If you are at all involved in writing software I would highly recommend watching the film Aardvark'd: 12 Weeks With Geeks. It's a documentary filmed in 2005 following four interns at Fog Creek Software, in NYC.
For those that don’t know, Fog Creek was the software company started in 2000 by Joel Spolsky and Michael Pryor. You’ve probably interacted with their software, especially if you are a developer reading this, as they created Trello and Stack Overflow amongst other products.
The film follows the build and launch of the Copilot remote control tool (basically a mega user friendly VNC product). It is an enjoyable watch, I expect even if you don’t work in tech, partly because the film avoids diving into any deep technical content (though that would have been really interesting!).
It’s a fun snapshot in time for development in the mid-noughties. The interns are gifted books at the start, which is maybe still a thing some companies do, but feels particularly relevant then as the juggernaut of quick online programming help (aka Stack Overflow) hadn’t been invented yet, not launching until 2008.
There is a classic scene where the interns give the very first end to end demo to Joel and the software fails. Even super smart devs building software at a prestigious software company don’t always get it right first time. Making good software is hard!
In the second half of the film (circa 49 minutes in) some other famous faces are interviewed including Paul Graham and Jessica Livingston who co-founded Y Combinator. Bear in mind this was 2005 so Y Combinator had only just started. Hacker News didn’t exist yet though, not launching until 2007.
There are lots of quotable lines from Paul. I related to the hacker mindset, which I will paraphrase here:
We often think of a hacker as someone who is clever and sneaky and does things they're not supposed to do... which could also be a description of an innovative solution to a problem.
Also the insight around the drive he sees in hackers to start a business (1hr 5m). Noting that often the desire to ‘get rich’ is really because hackers want freedom to hack the things they want to, and not have to worry about money, rather than for them to make a load of cash to go and buy luxury goods.
Dan Bricklin (VisiCalc Co-Creator) is also interviewed throughout the film. He has some words of wisdom around releasing software (54m), noting that “you’re never done” but you’ve got to figure out how to get it out the door and shipped.
Wrapping It Up
The film doesn’t talk about the success of the software built by the interns, but the wiki page for Fog Creek suggests that the product continued to exist from 2005 right up to 2022. I’d say a project is successful to survive for nearly 20 years as a going concern. There are some bits of progress on Joel’s blog, e.g. this post from 2007 about version 2.

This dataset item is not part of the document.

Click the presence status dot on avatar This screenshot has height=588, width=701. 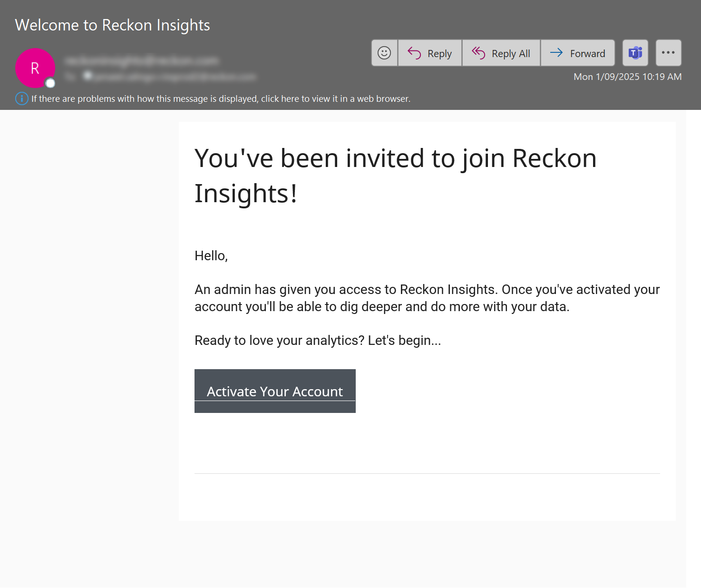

Speaking of Joel’s blog, Joel on Software, if you’ve never come accross it before it’s full of great insight into being a developer and running a software business. Posts are pretty spaced out nowadays, but if you are arriving for the first time check out the top 10 lists on the home page. I’ve re-read a bunch this weekend going down a blog rabbit hole and there’s loads of great wisdom in there.
A closing note, I’ve recently discovered Michael Lynch’s blog, and if you’re interested in indie software development then it is well worth following. He posted about the film which is how I came to hear about it.